::: Tekstfragment :::

Is Petrus ooit in Rome geweest?
ALS u tot de Rooms-Katholieke Kerk behoort of bekend bent met haar leer weet u dat de katholieke Kerk steunt op de bewering dat Petrus in Rome is geweest. The Catholic Encyclopedia van 1911 zegt: „Dit vormt de historische basis voor de aanspraak van de bisschoppen van Rome op het Apostolische Primaatschap van Petrus.”
Dat er zo’n grote betekenis aan Petrus’ verblijf in Rome wordt gehecht, geeft werkelijk reden te verwachten dat dit door betrouwbare historische bewijzen wordt gestaafd. The Catholic Encyclopedia beweert ook dat dit zo is, zeggende: „St. Petrus’ verblijf en dood in Rome zijn door een reeks van duidelijke bewijzen die zich van het eind van de eerste tot het eind van de tweede eeuw uitstrekken, buiten kijf als historische feiten gestaafd.” De New Catholic Encyclopedia merkt eveneens op: „Het is heel zeker dat Petrus zijn laatste jaren in Rome heeft doorgebracht.”
WAS BABYLON ROME?
Het oudste bewijs waarop wordt gewezen, is dat van 1 Petrus 5:13: „Zij die in Babylon is, een uitverkorene zoals gij, zendt u haar groeten.” Een voetnoot in de New American Bible, een moderne rooms-katholieke vertaling, identificeert dit „Babylon” als volgt: „Rome, dat — evenals het oude Babylon — Jeruzalem innam en haar tempel verwoestte.” Toch erkent dezelfde katholieke vertaling dat, indien Petrus de brief heeft geschreven, „deze gedateerd moet worden vóór 64-67 n. Chr., de periode waarin zijn terechtstelling onder Nero heeft plaatsgevonden.” Jeruzalem werd echter pas in 70 G.T. door de Romeinen verwoest. Toen Petrus zijn brief schreef, bestond er dus geen overeenkomst tussen Babylon en Rome.

::: Recordfragmenten :::

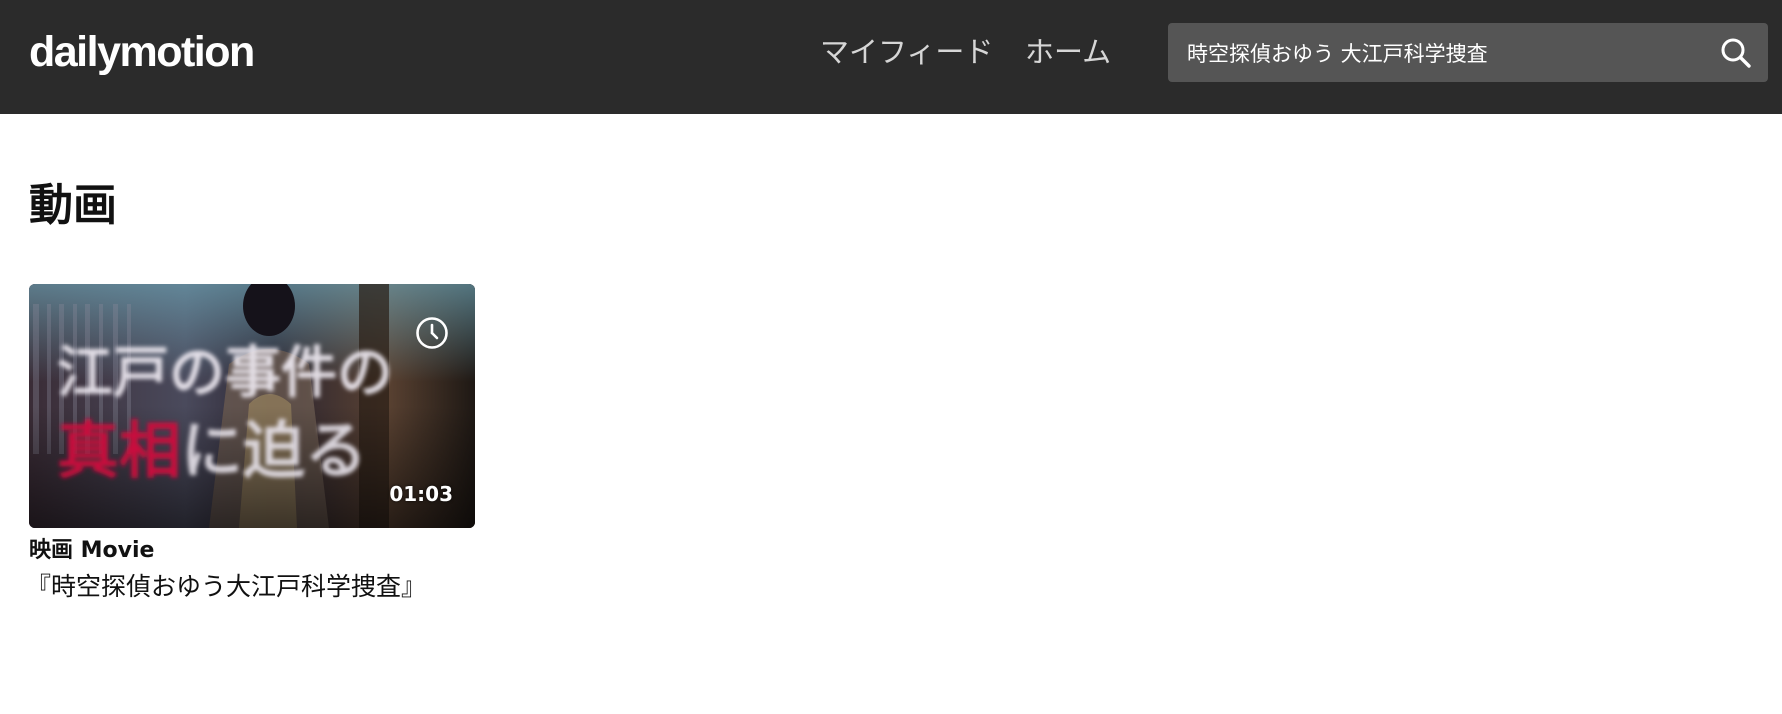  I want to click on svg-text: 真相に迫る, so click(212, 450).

:::
::: Recordfragmenten :::

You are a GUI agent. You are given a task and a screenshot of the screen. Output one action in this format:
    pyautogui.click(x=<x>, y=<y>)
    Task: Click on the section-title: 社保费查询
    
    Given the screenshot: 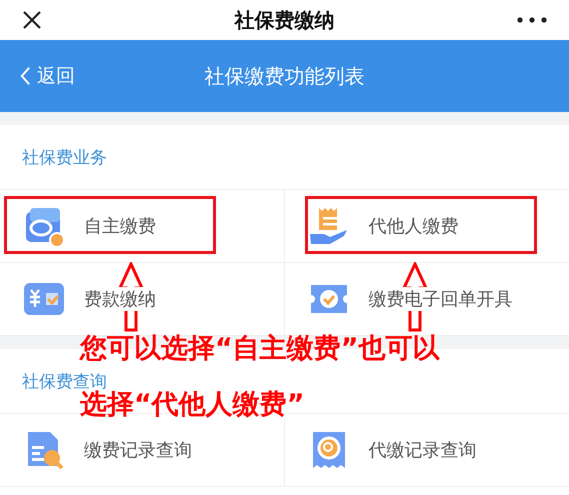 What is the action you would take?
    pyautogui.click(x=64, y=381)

:::

» **Opdracht 1**
Schrijf uit de tekst over Petrus in Rome woord voor woord over wat begint bij "WAS BABYLON ROME?" en doorloopt tot en met "Babylon en Rome.".
» **Opdracht 2**
Klopt elk van deze uitspraken volgens de tekst over Petrus in Rome? Antwoord per uitspraak met ja of nee en citeer de woorden uit de tekst die de doorslag geven.
(a) De Catholic Encyclopedia die wordt aangehaald, is van 1911.
(b) Volgens de tekst verwoestten de Romeinen Jeruzalem in 64 G.T.
(c) De New American Bible wordt een moderne rooms-katholieke vertaling genoemd.
» **Opdracht 3**
Noem alle uitgaven die de tekst over Petrus in Rome bij hun Engelse titel noemt.

» **Antwoord 1**
WAS BABYLON ROME?
Het oudste bewijs waarop wordt gewezen, is dat van 1 Petrus 5:13: „Zij die in Babylon is, een uitverkorene zoals gij, zendt u haar groeten.” Een voetnoot in de New American Bible, een moderne rooms-katholieke vertaling, identificeert dit „Babylon” als volgt: „Rome, dat — evenals het oude Babylon — Jeruzalem innam en haar tempel verwoestte.” Toch erkent dezelfde katholieke vertaling dat, indien Petrus de brief heeft geschreven, „deze gedateerd moet worden vóór 64-67 n. Chr., de periode waarin zijn terechtstelling onder Nero heeft plaatsgevonden.” Jeruzalem werd echter pas in 70 G.T. door de Romeinen verwoest. Toen Petrus zijn brief schreef, bestond er dus geen overeenkomst tussen Babylon en Rome.

» **Antwoord 2**
(a) Ja: "The Catholic Encyclopedia van 1911 zegt"
(b) Nee: "Jeruzalem werd echter pas in 70 G.T. door de Romeinen verwoest."
(c) Ja: "de New American Bible, een moderne rooms-katholieke vertaling"

» **Antwoord 3**
- The Catholic Encyclopedia
- New Catholic Encyclopedia
- New American Bible